Possible bug - relations view - cannot select certain tokens

Hi!

I am experiencing a weird behaviour in the relations view. Namely, I cannot select certain tokens / spans to annotate relations, but just some that seem to be random ones.

Related gif too big to upload

The command I am running is:

prodigy rel.manual sn_ref_rel blank:it dataset:sn_ref --label PARENT,SIBLING,SAME_AS --span-label J-REF,L-REF

With the following software/system specs:

Ubuntu 20.04
Prodigy 1.11.7
Python 3.9.5

However, when I run exactly the same command, on exactly the same dataset, on exactly the same database, but with the following specs:

macOS Monterey 12.1
Prodigy 1.11.7
Python 3.9.2

Everything works as expected.

Related gif too big to upload

Any ideas?

Thanks in advance

Could you send me the one example that shows this behaviour? There could be something going awry with the Tokenizer but I agree it's a bit strange.

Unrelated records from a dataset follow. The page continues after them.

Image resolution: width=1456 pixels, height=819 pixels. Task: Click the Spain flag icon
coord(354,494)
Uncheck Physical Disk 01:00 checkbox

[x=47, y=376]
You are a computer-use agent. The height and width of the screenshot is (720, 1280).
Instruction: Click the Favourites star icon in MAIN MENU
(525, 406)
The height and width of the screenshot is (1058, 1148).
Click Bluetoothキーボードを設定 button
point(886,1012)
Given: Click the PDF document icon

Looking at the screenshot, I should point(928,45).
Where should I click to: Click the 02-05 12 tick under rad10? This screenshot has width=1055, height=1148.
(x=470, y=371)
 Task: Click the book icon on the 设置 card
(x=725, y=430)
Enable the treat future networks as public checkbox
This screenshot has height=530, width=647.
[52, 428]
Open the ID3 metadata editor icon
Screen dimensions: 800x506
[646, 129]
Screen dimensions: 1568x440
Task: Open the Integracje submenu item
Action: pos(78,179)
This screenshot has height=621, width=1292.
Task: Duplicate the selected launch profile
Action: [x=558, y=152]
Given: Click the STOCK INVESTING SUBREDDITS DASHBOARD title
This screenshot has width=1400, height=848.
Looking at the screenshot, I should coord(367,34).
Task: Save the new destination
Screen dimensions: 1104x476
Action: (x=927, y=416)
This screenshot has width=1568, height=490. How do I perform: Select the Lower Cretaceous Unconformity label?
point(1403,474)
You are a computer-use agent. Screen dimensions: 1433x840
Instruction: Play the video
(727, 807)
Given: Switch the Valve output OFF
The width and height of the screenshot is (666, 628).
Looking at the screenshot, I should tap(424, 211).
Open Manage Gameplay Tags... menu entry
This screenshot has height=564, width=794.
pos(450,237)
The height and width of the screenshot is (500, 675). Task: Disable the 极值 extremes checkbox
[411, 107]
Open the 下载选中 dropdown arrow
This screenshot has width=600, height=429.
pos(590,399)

Could you also share the spaCy version that's installed with Prodigy?

Sure, here's the same example shown in the gifs: example.jsonl

In both cases I'm using spacy==3.2.2

When I run your example.jsonl through my PopOS hosted Prodigy server then I can confirm that I see the same issue appear. But part of that makes sense because the "tokens" key in your .jsonl file predefined what the tokens 'ought to be.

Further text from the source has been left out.